By Raghav Mahobe and Bhanvi Satija
(Reuters) -Humana Inc beat third-quarter profit estimates on Wednesday, as a sluggish recovery in elective procedures helped the health insurer keep medical costs in check.
Rivals such as UnitedHealth Group Inc (NYSE:UNH) and Elevance Health have also benefited from lower-than-expected medical costs, prompting them to raise their full-year forecasts.
Humana (NYSE:HUM) maintained its recently raised annual adjusted profit forecast of about $25 per share, which is just shy of analysts' expectations of $25.03, according to IBES data from Refinitiv.
Shares of the company rose 1% in early trade.
While raising the forecast in September, Humana cited a lack of COVID-19 "headwind materializing" and lower-than-expected medical cost trends in the company's Medicare Advantage and Medicaid businesses.
Humana expects the favorable medical cost trend to continue into 2023, Chief Financial Officer Susan Diamond said on a post-earnings conference call.
The company posted a quarterly ratio of medical expenses to premiums collected of 85.6%, compared with the average estimate of 85.69% in a Refinitiv poll of seven analysts.
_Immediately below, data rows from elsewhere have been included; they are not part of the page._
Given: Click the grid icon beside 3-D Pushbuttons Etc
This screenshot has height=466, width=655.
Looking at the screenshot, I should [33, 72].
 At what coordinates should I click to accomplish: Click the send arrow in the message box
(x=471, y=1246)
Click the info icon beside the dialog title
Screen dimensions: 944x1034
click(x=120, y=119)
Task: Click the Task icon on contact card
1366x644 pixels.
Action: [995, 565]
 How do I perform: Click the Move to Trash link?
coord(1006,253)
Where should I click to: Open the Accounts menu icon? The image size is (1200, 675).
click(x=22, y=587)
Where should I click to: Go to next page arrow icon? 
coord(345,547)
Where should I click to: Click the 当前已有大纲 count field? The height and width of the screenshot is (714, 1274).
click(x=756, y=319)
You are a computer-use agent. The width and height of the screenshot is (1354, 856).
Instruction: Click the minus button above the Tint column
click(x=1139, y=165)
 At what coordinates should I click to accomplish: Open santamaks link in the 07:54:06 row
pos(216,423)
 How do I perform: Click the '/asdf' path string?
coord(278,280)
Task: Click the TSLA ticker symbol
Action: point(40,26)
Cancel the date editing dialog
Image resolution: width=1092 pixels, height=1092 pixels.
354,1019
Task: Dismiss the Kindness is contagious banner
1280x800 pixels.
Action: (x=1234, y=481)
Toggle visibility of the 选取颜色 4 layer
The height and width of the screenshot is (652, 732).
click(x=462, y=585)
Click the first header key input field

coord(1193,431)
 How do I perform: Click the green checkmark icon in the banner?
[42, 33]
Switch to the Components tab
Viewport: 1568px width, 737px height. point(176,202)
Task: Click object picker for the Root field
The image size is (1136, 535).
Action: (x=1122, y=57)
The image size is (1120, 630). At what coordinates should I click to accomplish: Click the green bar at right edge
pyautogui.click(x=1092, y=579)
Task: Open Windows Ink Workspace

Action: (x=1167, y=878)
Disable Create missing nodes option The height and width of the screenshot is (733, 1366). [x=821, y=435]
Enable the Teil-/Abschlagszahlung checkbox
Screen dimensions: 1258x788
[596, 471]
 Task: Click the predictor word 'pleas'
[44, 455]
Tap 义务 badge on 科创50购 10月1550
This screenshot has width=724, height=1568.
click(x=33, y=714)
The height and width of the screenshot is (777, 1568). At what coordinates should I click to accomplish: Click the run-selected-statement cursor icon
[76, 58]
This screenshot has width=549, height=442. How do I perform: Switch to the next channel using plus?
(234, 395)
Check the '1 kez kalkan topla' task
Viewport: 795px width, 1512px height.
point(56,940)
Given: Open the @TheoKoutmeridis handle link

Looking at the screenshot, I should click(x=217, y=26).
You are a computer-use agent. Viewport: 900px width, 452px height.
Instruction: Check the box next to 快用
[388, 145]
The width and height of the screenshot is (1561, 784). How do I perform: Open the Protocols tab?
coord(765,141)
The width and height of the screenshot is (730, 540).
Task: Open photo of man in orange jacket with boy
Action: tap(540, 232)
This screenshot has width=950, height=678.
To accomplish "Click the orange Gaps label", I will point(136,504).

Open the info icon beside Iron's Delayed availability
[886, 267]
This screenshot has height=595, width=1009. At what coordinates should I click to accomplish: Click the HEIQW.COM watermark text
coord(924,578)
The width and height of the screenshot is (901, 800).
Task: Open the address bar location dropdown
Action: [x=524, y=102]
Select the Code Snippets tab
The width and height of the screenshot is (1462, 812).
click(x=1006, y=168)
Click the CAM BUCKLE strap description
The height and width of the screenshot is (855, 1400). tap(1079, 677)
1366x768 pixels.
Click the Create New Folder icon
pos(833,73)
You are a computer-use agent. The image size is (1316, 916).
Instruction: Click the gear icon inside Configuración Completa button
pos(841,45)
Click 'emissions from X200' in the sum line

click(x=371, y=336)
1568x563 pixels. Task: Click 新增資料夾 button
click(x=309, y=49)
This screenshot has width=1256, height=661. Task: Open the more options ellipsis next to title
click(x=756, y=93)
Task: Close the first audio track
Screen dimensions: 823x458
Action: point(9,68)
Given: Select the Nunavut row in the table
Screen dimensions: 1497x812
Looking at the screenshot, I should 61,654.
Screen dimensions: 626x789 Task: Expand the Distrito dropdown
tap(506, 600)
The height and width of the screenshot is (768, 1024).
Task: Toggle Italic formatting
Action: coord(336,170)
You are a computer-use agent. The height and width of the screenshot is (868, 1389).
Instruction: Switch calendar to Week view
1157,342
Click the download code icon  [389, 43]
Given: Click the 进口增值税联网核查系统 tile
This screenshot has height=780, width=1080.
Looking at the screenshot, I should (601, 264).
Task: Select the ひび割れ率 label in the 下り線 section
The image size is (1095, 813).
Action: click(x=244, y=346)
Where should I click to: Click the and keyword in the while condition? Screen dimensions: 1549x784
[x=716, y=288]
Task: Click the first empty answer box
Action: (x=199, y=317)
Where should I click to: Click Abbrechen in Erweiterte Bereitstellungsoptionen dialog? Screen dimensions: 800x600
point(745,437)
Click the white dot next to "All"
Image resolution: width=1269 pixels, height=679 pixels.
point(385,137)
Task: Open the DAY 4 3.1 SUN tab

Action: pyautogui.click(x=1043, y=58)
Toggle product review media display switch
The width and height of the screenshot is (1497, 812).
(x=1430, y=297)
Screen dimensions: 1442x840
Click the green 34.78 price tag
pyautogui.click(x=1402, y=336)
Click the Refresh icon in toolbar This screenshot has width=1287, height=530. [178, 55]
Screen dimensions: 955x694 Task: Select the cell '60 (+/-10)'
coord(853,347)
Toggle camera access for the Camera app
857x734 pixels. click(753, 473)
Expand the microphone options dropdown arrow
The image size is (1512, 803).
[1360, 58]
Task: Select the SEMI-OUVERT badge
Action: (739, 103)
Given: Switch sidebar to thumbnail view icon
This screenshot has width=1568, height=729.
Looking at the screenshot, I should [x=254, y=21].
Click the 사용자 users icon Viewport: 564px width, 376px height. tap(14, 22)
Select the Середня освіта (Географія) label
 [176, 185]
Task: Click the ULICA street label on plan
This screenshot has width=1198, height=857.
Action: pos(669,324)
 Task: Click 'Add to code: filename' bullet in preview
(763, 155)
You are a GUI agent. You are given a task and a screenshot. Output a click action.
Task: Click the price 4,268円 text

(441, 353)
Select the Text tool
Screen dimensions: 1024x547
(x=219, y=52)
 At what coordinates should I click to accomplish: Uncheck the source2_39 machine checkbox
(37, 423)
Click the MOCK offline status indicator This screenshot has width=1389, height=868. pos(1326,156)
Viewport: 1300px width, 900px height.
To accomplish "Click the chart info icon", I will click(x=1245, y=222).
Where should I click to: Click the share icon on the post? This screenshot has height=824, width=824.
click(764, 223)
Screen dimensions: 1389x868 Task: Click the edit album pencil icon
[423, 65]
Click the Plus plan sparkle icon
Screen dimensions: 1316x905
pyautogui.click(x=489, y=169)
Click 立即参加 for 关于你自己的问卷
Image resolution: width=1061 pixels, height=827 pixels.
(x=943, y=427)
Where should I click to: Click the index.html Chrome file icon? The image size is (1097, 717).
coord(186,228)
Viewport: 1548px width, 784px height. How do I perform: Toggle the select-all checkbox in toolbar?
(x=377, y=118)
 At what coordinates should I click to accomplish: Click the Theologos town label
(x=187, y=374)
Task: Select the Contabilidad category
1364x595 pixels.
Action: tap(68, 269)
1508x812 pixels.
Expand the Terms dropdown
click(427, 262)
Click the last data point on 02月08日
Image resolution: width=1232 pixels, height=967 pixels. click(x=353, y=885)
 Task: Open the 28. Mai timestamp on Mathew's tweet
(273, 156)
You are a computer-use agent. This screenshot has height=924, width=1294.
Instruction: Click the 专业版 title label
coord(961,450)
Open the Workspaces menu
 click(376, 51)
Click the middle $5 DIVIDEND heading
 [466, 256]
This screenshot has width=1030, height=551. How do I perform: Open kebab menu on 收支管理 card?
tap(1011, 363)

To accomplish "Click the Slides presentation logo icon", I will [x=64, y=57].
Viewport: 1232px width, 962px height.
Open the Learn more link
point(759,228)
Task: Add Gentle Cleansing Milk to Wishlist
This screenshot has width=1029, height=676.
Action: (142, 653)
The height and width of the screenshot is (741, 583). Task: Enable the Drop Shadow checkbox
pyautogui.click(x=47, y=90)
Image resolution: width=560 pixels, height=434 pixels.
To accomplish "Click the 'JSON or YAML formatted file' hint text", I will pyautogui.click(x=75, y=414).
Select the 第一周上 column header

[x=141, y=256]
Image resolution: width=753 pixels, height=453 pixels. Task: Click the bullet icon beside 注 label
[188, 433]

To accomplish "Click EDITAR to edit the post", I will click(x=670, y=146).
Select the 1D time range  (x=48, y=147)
A lower ratio indicates a tight rein on the insurer's medical costs.
Humana's guidance to enroll 325,000 to 400,000 Medicare Advantage members next year marks a return to the industry's rate one year ahead of schedule, Stephens analyst Scott Fidel said in a note.
Chief Executive Officer Bruce Broussard said the insurer could probably do a "medium to smaller" deal at this time in the primary care business.
"We've looked at some of the larger transactions out there ... not really convinced that's the right direction for us," Broussard said.
Recent media reports have suggested that Humana is among the top bidders to acquire primary care provider Cano Health Inc.
Humana said its adjusted profit for the third quarter was $6.88 per share, above estimates of $6.28, according to Refinitiv data.